**Do this:** According to the land-use extract, what was the second most-important asset category for local households in the early 1990s?

**Selected extract:**
In the lowland area, the longest trajectories were from paddy to banana plantations, either without (6%) or with an intermediate step of sugarcane cultivation (4%). The other two trajectories ended with sugarcane cultivation, either from sugarcane to banana and back to sugarcane (4%) or from paddy to banana and then sugarcane (3%).

4. Discussion

In the following section, we discuss the results in the light of our study objective. We first provide insights on land use before 2000, not assessed in a spatially explicit way, but gathered through the workshops. This provides background to the dynamics we subsequently investigated in a spatially explicit manner. Next, we discuss the situation in our case study landscape in three broad periods: 1990s–early 2000s; early 2000s–early 2010s; and 2010–2017. We pay particular attention to exploring the influence of key factors emphasized by participants as influencing their land use decisions.

4.1. The complete transformation of a tropical forest frontier

4.1.1. LUC: 1990s–early 2000s: The last years of subsistence cultivation

In the 1990s (and to some extent the 2000s, too), local people practiced shifting cultivation in the upland fallows and forests surrounding the villages. Many households also planted paddy rice in the lowland area and collected non-timber forest products (NTFPs) in the forest for food security. In the early 1990s, livestock (e.g., cow, buffalo, and poultry) was the second most-important asset category for local households, also serving as savings that could be sold in case of need for financial resources for particular events, such as unexpected health problems, celebratory ceremonies like weddings, or to cover children's school fees.

**Extracted data:**
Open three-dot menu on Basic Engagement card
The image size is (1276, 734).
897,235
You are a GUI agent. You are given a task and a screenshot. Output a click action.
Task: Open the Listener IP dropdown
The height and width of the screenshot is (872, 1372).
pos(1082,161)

**Solution:** Livestock, such as cows, buffalo, and poultry.